Opinions coalesced into a Majority opinion.
GUILTY!
GUILTY!
KILL HIM!
DIE!!!!!! they urged.
Thomas thought the Majority was stupid. But unlike him, his biological father resonated with the majestic chorus inside his mind.
I am a failure, he silently agreed.
A tortured Servant of All, one formerly known as the Lone Killer, haunted his memories. Guilty. The phantom agreed with the Majority. Guilty. She agreed with him.
The nameless lurker thought, I deserve death.
He rotated his gloved hand to aim at his own face.
Thomas shielded himself with thermal currents. But he wasn’t the one in danger.

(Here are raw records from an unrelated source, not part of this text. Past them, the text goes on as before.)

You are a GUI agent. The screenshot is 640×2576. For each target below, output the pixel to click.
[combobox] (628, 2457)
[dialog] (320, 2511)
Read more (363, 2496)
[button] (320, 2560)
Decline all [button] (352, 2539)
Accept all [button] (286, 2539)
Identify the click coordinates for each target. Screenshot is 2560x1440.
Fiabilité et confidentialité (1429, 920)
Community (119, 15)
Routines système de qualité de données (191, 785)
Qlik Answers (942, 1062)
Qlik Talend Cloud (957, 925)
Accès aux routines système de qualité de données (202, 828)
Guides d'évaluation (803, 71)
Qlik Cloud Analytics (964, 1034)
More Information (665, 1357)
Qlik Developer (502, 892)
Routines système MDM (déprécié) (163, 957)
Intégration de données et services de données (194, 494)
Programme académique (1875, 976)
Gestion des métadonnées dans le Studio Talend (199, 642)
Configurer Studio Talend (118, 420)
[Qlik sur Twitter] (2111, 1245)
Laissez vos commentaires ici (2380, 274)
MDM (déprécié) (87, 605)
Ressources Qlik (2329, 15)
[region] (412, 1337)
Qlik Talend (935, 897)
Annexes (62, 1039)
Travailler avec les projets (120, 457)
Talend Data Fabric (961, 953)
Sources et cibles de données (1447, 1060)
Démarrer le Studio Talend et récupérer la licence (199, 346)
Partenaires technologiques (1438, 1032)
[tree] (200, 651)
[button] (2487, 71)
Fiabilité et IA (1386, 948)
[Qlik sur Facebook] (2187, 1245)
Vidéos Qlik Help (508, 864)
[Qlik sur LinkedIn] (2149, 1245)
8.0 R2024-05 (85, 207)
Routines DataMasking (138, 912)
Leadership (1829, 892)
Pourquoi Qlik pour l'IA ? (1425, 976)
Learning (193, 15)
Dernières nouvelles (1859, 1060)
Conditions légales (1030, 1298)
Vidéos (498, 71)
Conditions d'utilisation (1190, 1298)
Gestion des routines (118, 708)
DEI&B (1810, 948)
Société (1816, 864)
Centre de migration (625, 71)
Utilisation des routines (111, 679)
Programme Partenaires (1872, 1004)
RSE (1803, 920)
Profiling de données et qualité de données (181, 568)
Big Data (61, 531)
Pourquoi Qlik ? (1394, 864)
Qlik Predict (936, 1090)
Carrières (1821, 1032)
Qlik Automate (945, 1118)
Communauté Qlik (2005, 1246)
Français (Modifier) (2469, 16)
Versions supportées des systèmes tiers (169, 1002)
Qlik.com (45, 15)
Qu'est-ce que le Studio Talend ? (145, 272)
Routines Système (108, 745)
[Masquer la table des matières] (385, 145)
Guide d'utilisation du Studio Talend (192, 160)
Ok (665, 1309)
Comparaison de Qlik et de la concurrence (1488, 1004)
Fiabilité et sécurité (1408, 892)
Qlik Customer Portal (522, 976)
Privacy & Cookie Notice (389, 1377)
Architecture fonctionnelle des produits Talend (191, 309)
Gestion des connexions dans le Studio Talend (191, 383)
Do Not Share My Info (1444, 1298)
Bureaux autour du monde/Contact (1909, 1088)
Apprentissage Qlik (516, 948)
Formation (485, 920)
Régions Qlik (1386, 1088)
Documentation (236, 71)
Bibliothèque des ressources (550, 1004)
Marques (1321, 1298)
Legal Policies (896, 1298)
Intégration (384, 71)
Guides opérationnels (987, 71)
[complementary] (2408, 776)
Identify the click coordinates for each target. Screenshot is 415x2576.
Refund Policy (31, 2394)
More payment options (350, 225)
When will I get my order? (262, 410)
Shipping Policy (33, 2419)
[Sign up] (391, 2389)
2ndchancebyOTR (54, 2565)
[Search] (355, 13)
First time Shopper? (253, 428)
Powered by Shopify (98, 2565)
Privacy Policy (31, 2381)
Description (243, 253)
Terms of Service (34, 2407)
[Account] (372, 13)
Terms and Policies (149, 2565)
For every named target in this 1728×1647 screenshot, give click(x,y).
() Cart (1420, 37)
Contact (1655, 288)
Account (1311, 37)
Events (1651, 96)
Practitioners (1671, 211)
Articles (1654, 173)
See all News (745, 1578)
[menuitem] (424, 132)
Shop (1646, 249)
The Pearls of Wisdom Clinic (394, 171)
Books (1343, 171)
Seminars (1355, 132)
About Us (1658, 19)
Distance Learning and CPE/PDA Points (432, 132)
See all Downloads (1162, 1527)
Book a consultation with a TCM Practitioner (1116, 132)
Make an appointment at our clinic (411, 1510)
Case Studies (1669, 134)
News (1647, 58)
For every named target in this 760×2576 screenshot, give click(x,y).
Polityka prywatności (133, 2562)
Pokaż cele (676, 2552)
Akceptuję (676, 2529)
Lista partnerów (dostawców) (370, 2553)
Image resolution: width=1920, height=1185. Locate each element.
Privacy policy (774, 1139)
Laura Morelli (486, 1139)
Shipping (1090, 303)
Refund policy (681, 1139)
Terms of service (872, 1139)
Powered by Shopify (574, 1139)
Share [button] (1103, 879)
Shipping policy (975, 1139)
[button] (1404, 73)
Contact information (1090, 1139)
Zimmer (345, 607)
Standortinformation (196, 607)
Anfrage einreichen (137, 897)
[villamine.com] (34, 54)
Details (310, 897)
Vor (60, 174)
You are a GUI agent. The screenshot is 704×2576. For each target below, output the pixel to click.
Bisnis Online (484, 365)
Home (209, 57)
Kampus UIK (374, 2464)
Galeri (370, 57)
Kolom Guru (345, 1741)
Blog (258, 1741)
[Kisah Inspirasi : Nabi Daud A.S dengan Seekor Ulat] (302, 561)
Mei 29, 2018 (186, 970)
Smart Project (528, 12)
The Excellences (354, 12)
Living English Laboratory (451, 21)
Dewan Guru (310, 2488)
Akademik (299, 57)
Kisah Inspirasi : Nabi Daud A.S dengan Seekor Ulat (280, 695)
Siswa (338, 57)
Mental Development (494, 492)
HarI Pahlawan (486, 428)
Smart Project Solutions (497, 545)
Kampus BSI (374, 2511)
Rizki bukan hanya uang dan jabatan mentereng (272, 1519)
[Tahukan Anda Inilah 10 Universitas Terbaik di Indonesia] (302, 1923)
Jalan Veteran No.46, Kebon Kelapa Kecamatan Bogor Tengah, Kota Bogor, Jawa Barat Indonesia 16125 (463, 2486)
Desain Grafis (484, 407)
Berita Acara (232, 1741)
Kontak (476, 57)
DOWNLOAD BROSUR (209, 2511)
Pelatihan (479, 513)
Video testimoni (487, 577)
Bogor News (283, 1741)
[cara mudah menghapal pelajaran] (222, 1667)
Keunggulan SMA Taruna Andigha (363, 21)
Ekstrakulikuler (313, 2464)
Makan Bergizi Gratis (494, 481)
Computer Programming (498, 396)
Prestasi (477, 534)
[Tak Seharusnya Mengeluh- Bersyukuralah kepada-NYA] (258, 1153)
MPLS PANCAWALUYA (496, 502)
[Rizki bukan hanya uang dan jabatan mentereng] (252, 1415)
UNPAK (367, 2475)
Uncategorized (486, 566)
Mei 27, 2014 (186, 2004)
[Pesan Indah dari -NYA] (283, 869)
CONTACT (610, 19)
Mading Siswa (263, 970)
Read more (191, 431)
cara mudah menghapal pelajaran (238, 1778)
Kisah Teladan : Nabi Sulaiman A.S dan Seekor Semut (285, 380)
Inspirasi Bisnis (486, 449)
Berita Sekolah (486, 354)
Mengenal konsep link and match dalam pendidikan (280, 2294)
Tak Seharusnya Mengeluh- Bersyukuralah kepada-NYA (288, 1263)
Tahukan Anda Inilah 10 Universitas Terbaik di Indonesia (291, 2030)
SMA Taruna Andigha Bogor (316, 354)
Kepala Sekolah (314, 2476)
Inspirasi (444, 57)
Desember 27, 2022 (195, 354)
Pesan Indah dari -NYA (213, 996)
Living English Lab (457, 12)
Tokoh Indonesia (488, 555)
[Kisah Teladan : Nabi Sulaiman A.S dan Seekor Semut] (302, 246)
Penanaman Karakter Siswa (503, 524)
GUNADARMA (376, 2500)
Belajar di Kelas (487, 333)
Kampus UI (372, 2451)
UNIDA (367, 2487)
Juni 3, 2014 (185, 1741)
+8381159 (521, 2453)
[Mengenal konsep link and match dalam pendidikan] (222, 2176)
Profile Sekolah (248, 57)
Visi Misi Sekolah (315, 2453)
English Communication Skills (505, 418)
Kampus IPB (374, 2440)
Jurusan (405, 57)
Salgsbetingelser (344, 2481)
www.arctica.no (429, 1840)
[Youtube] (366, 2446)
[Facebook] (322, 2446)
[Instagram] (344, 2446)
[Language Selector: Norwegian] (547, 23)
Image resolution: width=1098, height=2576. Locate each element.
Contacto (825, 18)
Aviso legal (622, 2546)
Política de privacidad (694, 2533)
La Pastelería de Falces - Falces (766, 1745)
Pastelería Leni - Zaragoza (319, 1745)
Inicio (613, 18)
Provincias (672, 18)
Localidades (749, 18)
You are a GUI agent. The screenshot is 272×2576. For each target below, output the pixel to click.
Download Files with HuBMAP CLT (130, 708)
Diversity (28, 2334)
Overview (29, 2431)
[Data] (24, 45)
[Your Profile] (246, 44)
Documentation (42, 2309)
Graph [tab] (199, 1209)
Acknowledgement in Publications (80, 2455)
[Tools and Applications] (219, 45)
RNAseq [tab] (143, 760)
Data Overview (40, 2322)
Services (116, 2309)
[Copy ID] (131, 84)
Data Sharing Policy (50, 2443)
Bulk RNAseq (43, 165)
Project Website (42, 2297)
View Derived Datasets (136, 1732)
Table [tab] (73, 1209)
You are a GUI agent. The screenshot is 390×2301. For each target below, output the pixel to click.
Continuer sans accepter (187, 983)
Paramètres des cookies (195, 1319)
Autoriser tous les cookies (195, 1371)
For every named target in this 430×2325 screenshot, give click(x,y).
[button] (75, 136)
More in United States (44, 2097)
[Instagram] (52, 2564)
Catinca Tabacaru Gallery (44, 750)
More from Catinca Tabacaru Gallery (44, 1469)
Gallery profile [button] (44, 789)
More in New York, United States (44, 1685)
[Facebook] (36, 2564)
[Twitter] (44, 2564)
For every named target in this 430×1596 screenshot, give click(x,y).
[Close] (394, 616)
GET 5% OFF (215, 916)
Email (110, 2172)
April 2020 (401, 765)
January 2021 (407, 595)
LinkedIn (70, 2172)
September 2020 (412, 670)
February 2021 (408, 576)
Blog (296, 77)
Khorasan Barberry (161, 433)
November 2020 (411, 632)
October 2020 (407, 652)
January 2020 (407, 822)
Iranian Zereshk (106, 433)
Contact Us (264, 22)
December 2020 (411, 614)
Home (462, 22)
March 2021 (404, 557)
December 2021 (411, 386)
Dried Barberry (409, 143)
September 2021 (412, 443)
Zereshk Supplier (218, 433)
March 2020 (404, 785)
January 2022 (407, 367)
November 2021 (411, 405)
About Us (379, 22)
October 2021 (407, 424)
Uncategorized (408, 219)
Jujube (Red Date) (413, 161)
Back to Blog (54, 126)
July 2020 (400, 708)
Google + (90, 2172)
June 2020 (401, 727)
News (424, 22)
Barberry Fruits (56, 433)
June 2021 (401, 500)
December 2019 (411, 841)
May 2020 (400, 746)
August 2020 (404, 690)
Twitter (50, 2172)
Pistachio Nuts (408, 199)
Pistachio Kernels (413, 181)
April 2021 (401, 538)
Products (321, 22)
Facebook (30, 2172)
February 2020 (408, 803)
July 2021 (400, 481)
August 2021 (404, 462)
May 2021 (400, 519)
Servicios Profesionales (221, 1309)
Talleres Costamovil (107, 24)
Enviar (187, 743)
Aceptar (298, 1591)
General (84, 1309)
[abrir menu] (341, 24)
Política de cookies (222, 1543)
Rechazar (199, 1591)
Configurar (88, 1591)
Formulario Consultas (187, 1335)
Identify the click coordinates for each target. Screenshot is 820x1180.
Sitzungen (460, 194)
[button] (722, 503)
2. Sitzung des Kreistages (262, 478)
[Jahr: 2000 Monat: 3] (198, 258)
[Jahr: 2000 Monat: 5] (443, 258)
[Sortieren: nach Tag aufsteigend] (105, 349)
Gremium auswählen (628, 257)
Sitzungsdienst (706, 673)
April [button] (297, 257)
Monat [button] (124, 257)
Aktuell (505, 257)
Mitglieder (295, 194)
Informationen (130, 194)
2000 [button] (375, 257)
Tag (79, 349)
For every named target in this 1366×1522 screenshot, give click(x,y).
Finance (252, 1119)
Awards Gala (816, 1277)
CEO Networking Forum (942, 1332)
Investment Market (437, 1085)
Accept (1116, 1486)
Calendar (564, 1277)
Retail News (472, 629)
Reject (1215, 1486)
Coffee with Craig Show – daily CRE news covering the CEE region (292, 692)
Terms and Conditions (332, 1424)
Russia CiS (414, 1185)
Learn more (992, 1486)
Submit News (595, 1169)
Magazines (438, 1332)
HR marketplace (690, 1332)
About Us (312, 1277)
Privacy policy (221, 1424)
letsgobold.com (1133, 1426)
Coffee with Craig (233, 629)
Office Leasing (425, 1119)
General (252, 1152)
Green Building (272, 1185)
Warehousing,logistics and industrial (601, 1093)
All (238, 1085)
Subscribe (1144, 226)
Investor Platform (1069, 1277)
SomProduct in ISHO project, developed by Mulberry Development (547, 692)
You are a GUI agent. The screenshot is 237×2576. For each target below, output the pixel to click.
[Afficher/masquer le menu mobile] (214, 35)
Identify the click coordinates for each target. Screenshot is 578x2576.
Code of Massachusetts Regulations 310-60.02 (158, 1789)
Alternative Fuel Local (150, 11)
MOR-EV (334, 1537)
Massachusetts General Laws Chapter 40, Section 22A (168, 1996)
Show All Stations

A concussive sound shook the blood-soaked corpses. Unceremonious gouts of blood painted the room even more red. The nameless lurker had thumbed the trigger.
Blood-mist vaporized in Thomas’s heat shield. His biological father was headless.
The decapitated body toppled sideways off the bed.
Thomas continued to gasp, hyperventilating, disbelieving that his would-be assassin had pointed the blaster glove at his own face instead of at the abomination he had unwittingly sired. He could have (should have) made another attempt to assassinate the Conqueror. He might have actually succeeded.
But he had not.
Instead, he had caved under the relentless pressures of secret self-loathing and self-recrimination.
He had been burdened for many years. All of Thomas’s life.
So he had obeyed the Majority and executed himself.
So Thomas had survived.
That should be a good thing. Thomas the Conqueror ought to bask in blessed relief that the fight was over, and marvel at his good fortune.
Instead, he felt small, pathetic, and more abandoned and lost than he had ever felt in his life.